The son of U.S. Senator Jeff Flake has filed suit in federal court against Sheriff Joe Arpaio and Maricopa County, claiming that the sheriff's investigation into the deaths of 23 dogs last year at Gilbert's Green Acre dog boarding facility was motivated by politics, spite and Arpaio's insatiable hunger for publicity.
The complaint, which was filed late Friday, alleges that Arpaio directed his deputies to target Flake's son Austin and Austin's now estranged wife Logan because of the media-value of their last name. The sheriff also hounded his investigators to establish a link between the Senator and the animal cruelty case involving his son.
As a result, the complaint states that the MCSO conducted surveillance on the U.S. Senator's Mesa residence.
The complaint cites notes made by Deputy Chief David Trombi, indicating that the MCSO was watching the Senator's house on June 27, 2014, though Austin and Logan Flake actually were in Utah at the time.
The filing also alleges that the sheriff's office went through the phone records of Austin and Logan Flake, "specifically searching for any calls to or from Senator Flake or his wife during the time of the incident," but found none.
Arpaio knew "the Flake name would garner publicity" for his office, according to the complaint, so Arpaio "publicized the criminal case against the Flakes heavily."
Ultimately, Arpaio illegally sought and obtained an indictment against the Flakes, who were taking care of the facility for Logan's mother Maleisa Hughes and Maleisa's husband Todd, while they were away.
The Maricopa County Attorney's Office later dropped the indictment against the Flakes, after their lawyer Dennis Wilenchik revealed to the court that a sheriff's deputy allegedly lied to the grand jury in the case.
County Attorney Bill Montgomery later declined to re-indict the Flakes, though Montgomery did reinstate animal cruelty and fraud charges against the Hughes, who also had been indicted along with Austin and Logan Flake.
The case against the Hughes is pending. Meanwhile, Logan and Austin Flake are currently in divorce proceedings, begun April 14.
A member of the extended Flake family tells me that the divorce is a result of the pressure the couple endured from the MCSO's investigation and the attendant media frenzy.
Additionally, the complaint charges that Arpaio went prosecutor-shopping, asking former Arizona Attorney General Tom Horne, whom Arpaio endorsed in 2014, to take the case, believing the county attorney would not go full bore on the witch-hunt of the Flakes.
I would say that the Flakes benefit by having Wilenchik, a former ally of the sheriff, as their counsel.
The bulldog attorney, who was at loggerheads with New Times for years, betrays an understanding of Arpaio's psychology no doubt borne of his interactions with the man.

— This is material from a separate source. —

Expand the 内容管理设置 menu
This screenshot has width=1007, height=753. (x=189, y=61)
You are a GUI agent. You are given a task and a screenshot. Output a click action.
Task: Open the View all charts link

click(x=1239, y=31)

In one passage, Wilenchik observes that:
Defendant Arpaio has a long history of abusing his office to conduct investigations and/or press charges without probable cause, whether for spite or publicity. His targets have ranged from ordinary people like a mailman or a police officer, to respected public officials like judges and their family.
In summer and fall of 2014, Defendant Arpaio and the MCSO illegally investigated and pressed felony charges against Plaintiffs without probable cause, and in violation of their constitutional rights.
Defendant Arpaio has made statements that he loves this case, and others like it, because the more he publicizes them, the more money that he receives in campaign contributions.
The attorney also is acting as criminal counsel for former Executive Chief Brian Sands in the ongoing contempt case in Melendres v. Arpaio.
That, too, is a swipe at the sheriff, as Sands has denounced his old boss.
Sands also has a civil attorney, and it's unlikely that he will face criminal contempt charges.
However, Arpaio and his Chief Deputy Jerry Sheridan are expected to face criminal charges arising from their defiance of the court in Melendres.
Arpaio also is looking down the barrel of a bench trial in federal court to begin August 10 on a related suit brought by the U.S. Department of Justice.
Part of the DOJ case involves Arpaio's abuses of power, the targeting of his enemies and his critics, and the violation of their rights under the color of law.
Too bad discovery has been cut off in that case. Otherwise, the plaintiffs could add a U.S. Senator and his family to the ever-growing list of Arpaio's victims.